── Provided entries

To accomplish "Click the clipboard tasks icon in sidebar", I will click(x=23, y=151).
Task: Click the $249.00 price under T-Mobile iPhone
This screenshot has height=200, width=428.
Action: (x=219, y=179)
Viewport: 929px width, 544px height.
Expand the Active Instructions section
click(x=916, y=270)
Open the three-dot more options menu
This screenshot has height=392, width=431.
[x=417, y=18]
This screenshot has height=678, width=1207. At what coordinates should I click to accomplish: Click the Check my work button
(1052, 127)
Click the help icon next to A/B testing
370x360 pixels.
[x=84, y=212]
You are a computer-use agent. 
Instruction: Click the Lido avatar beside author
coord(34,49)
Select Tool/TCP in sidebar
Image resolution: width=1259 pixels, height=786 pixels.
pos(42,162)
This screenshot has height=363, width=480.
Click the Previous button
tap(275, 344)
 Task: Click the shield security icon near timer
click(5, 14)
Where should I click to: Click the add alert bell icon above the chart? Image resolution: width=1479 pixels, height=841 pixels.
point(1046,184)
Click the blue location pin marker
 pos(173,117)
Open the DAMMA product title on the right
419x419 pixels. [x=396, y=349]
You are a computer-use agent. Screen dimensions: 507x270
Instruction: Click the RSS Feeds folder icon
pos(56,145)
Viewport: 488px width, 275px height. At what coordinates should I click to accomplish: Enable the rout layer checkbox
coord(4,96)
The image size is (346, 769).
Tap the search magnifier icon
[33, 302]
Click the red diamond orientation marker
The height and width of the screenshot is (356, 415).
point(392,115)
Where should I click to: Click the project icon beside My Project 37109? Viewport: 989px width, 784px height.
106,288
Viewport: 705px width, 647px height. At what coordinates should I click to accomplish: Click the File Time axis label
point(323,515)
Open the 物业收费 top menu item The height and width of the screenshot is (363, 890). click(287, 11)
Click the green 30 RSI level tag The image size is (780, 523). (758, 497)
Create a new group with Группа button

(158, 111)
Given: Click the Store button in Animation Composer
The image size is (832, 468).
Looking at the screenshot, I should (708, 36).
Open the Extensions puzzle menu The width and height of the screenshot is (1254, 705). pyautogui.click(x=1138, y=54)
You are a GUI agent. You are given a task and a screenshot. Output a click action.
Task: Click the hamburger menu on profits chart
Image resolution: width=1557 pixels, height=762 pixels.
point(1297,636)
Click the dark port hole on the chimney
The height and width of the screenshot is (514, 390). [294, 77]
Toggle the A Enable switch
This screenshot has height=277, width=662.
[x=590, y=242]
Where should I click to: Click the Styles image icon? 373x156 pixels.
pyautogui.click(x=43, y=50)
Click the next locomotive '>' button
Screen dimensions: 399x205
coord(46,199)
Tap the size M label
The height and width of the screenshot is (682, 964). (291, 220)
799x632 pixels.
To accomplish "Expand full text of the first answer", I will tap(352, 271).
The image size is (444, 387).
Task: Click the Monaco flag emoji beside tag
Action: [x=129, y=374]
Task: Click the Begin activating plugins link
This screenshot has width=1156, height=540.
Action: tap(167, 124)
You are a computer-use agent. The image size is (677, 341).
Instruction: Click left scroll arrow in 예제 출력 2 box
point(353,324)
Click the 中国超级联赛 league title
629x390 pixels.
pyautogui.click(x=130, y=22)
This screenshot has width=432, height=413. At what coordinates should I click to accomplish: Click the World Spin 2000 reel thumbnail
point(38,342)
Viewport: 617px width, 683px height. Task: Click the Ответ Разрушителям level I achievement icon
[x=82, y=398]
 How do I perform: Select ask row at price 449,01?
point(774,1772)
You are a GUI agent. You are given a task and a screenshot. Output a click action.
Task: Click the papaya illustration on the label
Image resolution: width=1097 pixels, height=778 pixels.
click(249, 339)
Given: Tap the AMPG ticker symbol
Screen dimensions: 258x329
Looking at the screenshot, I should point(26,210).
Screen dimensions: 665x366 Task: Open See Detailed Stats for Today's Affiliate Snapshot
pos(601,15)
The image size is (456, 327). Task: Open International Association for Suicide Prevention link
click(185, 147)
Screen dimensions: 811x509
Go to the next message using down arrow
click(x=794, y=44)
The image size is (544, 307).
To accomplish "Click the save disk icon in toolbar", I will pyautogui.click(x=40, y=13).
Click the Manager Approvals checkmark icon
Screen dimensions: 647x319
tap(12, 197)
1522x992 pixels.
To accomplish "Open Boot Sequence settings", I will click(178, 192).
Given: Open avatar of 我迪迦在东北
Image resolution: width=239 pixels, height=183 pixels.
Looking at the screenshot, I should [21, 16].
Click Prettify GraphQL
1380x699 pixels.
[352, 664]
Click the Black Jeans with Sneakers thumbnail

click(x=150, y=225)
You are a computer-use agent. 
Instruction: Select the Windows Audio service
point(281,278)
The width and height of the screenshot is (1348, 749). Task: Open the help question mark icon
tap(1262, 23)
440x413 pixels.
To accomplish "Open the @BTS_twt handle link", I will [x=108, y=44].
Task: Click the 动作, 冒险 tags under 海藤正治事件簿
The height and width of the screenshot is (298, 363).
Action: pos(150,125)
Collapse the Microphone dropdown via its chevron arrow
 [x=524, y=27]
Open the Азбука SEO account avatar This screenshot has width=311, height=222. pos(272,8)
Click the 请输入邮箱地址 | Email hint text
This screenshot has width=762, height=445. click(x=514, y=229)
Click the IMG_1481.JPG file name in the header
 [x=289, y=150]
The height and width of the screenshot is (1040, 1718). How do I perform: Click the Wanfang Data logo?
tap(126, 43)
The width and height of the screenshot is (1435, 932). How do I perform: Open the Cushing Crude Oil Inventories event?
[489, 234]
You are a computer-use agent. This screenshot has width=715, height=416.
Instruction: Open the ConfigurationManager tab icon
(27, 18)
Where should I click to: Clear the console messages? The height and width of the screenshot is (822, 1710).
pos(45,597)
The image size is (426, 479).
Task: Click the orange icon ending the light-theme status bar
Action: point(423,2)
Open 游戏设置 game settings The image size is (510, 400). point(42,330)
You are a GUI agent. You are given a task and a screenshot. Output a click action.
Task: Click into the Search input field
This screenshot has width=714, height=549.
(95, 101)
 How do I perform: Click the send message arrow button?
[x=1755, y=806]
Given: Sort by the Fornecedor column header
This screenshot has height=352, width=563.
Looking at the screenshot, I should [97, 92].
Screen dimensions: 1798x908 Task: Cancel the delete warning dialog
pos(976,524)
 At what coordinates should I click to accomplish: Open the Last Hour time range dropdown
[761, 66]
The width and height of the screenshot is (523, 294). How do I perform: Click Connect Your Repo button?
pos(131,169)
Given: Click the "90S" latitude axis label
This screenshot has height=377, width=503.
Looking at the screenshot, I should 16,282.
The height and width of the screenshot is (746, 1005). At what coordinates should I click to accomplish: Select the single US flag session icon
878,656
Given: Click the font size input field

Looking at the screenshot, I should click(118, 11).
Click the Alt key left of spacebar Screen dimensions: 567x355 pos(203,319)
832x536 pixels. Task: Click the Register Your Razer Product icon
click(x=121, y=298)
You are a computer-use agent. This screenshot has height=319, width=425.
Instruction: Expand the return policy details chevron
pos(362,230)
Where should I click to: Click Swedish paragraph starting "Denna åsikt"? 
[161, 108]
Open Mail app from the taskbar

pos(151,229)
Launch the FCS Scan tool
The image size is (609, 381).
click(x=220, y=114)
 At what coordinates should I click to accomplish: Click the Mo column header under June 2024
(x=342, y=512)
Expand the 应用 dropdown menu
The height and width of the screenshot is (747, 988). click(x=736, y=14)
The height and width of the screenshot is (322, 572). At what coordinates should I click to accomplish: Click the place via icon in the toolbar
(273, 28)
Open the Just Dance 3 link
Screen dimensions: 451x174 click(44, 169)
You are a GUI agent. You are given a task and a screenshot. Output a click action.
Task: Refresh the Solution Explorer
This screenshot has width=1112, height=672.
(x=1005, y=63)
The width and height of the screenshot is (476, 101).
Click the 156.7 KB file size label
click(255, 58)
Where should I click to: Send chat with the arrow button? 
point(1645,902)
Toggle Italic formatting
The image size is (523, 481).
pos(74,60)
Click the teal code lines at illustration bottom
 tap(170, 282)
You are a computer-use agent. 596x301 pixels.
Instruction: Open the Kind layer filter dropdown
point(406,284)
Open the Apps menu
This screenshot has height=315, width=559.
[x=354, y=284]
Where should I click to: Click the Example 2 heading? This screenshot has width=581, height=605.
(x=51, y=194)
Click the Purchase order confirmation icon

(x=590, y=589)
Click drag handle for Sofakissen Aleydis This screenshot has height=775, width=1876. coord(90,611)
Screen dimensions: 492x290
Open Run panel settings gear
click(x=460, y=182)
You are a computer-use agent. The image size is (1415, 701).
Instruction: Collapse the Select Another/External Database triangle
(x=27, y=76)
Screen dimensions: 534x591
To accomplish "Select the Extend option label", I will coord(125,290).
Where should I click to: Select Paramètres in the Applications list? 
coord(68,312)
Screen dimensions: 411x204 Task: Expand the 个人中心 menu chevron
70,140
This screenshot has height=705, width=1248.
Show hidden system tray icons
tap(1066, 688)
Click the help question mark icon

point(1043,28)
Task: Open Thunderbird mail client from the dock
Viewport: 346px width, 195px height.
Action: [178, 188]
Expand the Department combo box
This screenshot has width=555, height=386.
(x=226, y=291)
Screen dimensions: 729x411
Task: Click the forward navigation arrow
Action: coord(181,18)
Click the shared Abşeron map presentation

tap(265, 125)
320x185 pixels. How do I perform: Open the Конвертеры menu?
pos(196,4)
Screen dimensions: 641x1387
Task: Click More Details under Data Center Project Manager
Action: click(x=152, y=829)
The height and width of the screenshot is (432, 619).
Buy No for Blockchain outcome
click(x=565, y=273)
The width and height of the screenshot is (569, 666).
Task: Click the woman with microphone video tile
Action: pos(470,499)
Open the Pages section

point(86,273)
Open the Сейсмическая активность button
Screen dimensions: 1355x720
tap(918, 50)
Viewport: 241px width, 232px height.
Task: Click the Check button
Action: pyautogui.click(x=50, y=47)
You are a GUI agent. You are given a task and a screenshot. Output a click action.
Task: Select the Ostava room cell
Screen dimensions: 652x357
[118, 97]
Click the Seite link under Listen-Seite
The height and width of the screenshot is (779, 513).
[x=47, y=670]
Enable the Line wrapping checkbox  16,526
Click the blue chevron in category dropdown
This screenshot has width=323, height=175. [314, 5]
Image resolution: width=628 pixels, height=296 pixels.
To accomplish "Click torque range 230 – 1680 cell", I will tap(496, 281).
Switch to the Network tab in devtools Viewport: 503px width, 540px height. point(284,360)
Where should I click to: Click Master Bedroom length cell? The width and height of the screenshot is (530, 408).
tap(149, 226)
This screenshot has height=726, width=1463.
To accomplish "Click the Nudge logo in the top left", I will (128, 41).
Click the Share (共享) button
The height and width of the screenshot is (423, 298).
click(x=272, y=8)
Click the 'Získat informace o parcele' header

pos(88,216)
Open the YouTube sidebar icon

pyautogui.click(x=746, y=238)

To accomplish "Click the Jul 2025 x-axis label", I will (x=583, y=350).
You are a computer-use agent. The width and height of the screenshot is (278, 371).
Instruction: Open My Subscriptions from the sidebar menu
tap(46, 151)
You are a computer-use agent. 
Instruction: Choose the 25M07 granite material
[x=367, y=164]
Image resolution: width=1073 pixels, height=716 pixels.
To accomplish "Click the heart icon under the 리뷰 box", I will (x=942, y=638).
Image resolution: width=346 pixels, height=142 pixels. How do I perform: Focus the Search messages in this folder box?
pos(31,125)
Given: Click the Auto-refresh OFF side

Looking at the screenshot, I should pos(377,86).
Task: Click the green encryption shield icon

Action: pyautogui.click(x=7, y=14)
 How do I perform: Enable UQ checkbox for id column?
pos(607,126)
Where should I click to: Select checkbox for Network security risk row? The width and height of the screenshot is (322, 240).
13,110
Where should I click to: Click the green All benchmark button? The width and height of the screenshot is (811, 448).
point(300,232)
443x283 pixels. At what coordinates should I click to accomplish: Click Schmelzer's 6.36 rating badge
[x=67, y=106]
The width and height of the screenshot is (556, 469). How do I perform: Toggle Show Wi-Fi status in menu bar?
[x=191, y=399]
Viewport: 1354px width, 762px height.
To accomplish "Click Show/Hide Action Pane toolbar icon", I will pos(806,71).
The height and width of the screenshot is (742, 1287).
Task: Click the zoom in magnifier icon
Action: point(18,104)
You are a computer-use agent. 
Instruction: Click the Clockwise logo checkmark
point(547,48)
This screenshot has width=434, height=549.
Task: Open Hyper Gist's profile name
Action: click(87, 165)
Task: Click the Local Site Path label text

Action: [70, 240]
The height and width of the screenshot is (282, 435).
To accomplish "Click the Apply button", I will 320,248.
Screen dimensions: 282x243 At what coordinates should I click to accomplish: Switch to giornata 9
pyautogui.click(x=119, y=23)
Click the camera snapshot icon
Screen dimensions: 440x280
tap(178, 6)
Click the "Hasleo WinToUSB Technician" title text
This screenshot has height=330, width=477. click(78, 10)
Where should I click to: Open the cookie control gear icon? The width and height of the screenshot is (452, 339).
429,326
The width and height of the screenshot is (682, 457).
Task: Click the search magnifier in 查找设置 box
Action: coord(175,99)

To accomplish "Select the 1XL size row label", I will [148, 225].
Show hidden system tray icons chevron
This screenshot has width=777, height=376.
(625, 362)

────

→ Set task: Repeat the lines from the one containing "This screenshot has height=726, width=1463." through the one containing "Action: point(18,104)", both included, with no changes.

→ Exercise output:
This screenshot has height=726, width=1463.
To accomplish "Click the Nudge logo in the top left", I will (128, 41).
Click the Share (共享) button
The height and width of the screenshot is (423, 298).
click(x=272, y=8)
Click the 'Získat informace o parcele' header

pos(88,216)
Open the YouTube sidebar icon

pyautogui.click(x=746, y=238)

To accomplish "Click the Jul 2025 x-axis label", I will (x=583, y=350).
You are a computer-use agent. The width and height of the screenshot is (278, 371).
Instruction: Open My Subscriptions from the sidebar menu
tap(46, 151)
You are a computer-use agent. 
Instruction: Choose the 25M07 granite material
[x=367, y=164]
Image resolution: width=1073 pixels, height=716 pixels.
To accomplish "Click the heart icon under the 리뷰 box", I will (x=942, y=638).
Image resolution: width=346 pixels, height=142 pixels. How do I perform: Focus the Search messages in this folder box?
pos(31,125)
Given: Click the Auto-refresh OFF side

Looking at the screenshot, I should pos(377,86).
Task: Click the green encryption shield icon

Action: pyautogui.click(x=7, y=14)
 How do I perform: Enable UQ checkbox for id column?
pos(607,126)
Where should I click to: Select checkbox for Network security risk row? The width and height of the screenshot is (322, 240).
13,110
Where should I click to: Click the green All benchmark button? The width and height of the screenshot is (811, 448).
point(300,232)
443x283 pixels. At what coordinates should I click to accomplish: Click Schmelzer's 6.36 rating badge
[x=67, y=106]
The width and height of the screenshot is (556, 469). How do I perform: Toggle Show Wi-Fi status in menu bar?
[x=191, y=399]
Viewport: 1354px width, 762px height.
To accomplish "Click Show/Hide Action Pane toolbar icon", I will pos(806,71).
The height and width of the screenshot is (742, 1287).
Task: Click the zoom in magnifier icon
Action: point(18,104)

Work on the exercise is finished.